## [Directions for this task]
Restate verbatim the span of lines below between the line with "Screen dimensions: 952x1270" and the line with "Switch to the Content tab", including those two lines, and only that span.

## [Dataset content]
=== Section Start ===

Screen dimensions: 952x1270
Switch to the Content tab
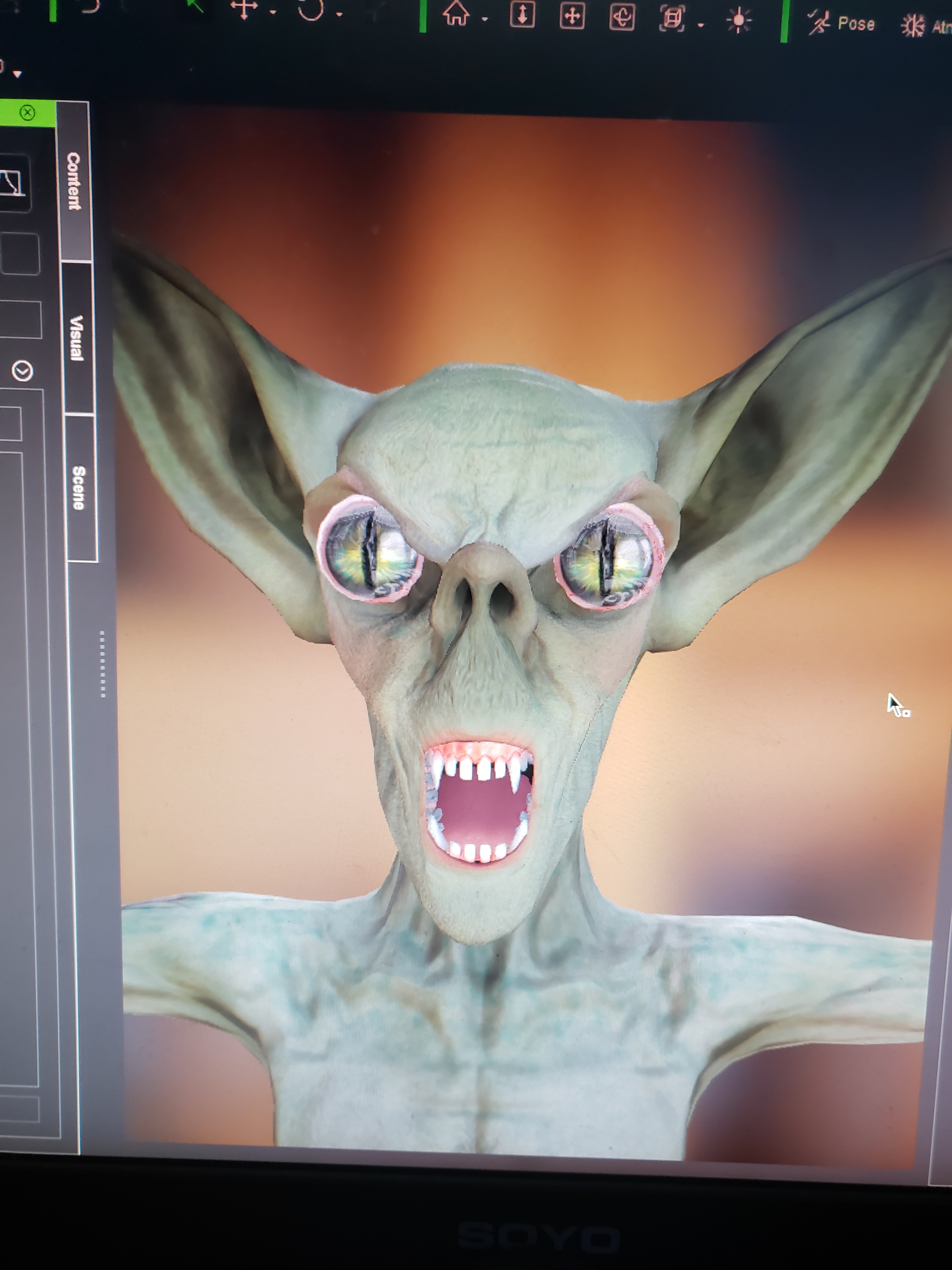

=== Section End ===
=== Section Start ===

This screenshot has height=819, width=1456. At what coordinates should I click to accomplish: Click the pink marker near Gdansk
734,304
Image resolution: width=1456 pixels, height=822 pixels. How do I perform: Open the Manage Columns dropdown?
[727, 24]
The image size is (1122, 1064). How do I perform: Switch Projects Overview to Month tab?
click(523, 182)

=== Section End ===
=== Section Start ===

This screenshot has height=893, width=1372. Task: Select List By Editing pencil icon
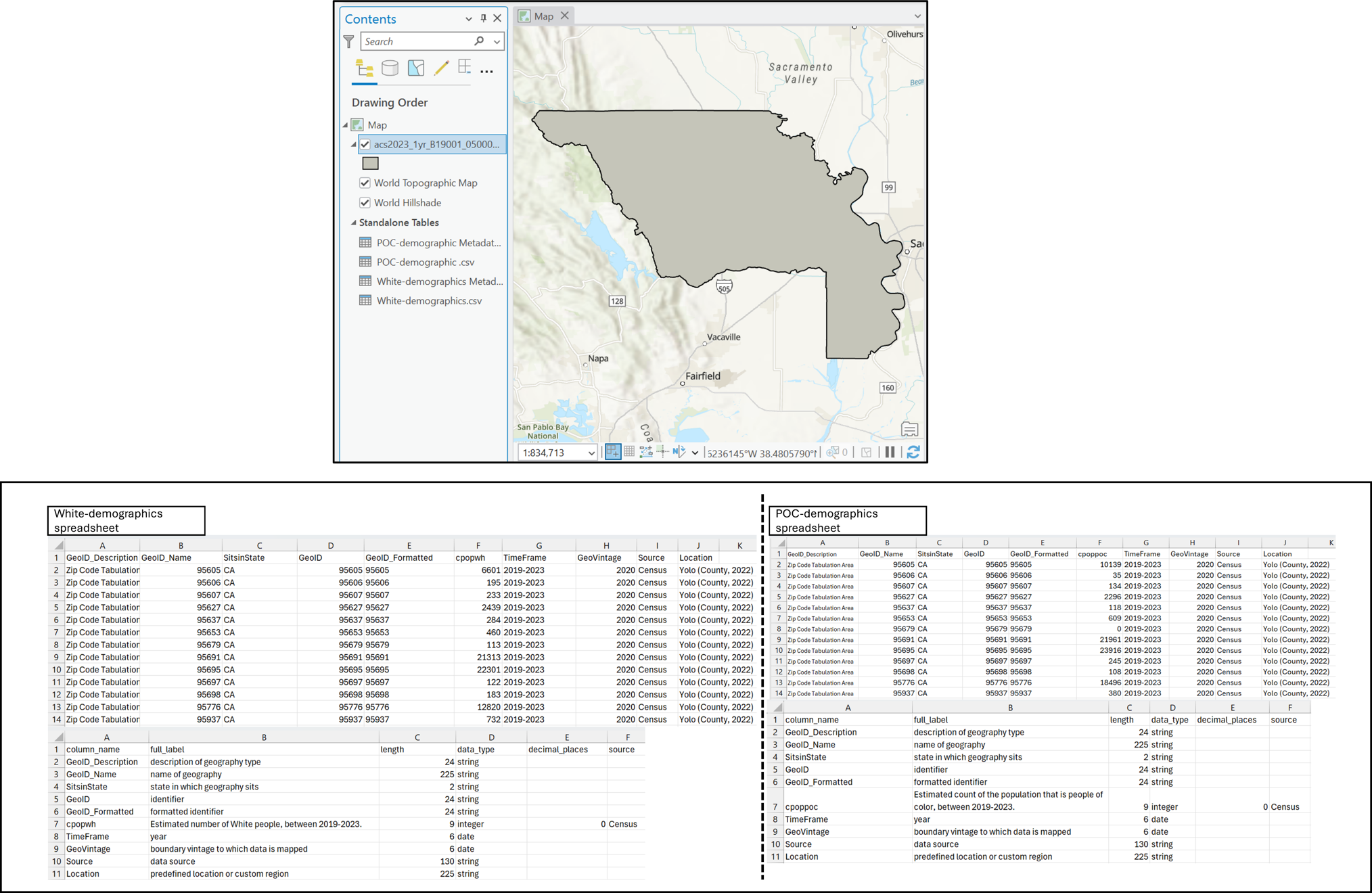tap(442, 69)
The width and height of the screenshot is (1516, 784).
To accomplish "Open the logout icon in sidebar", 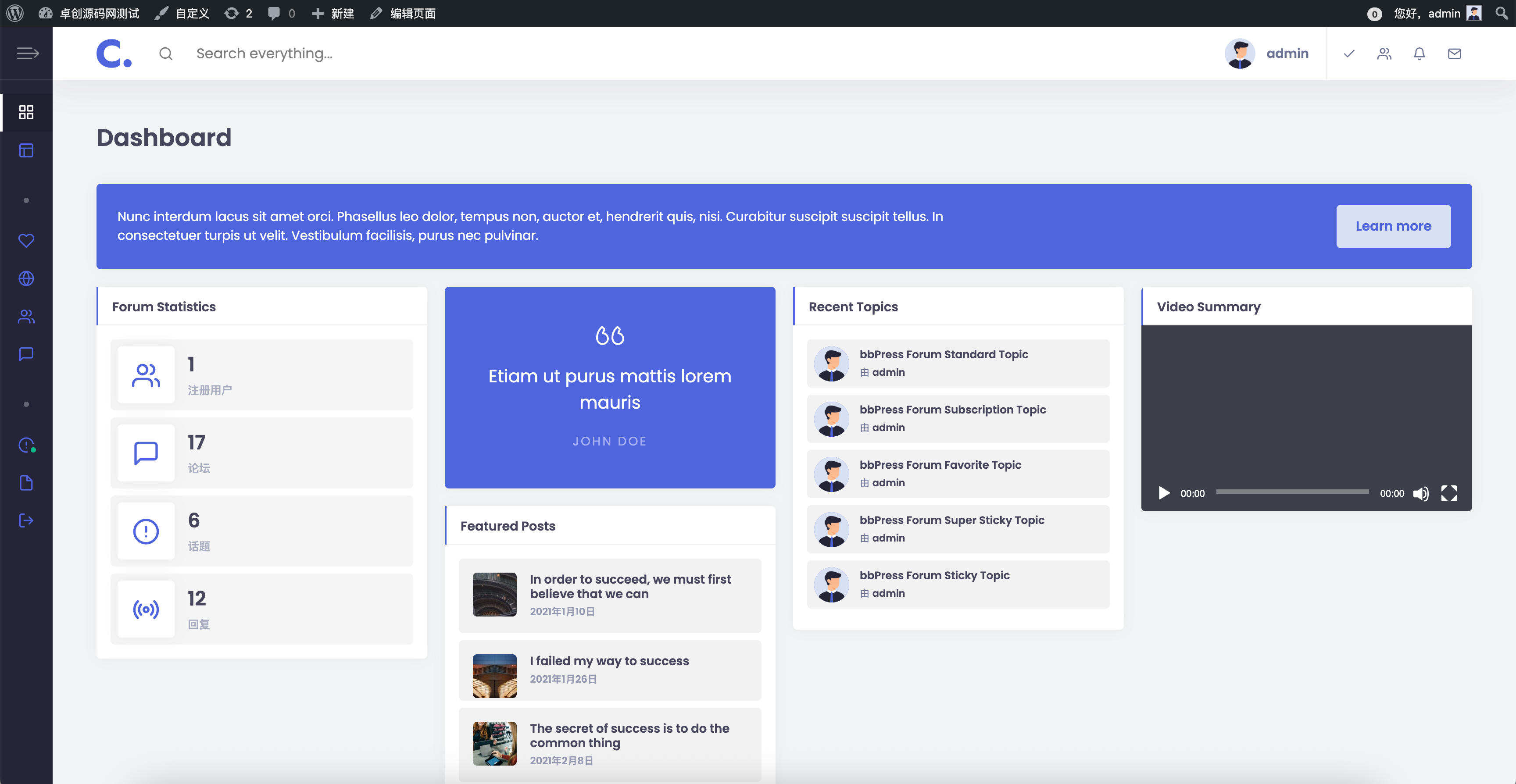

=== Section End ===

## [Response box]
Screen dimensions: 952x1270
Switch to the Content tab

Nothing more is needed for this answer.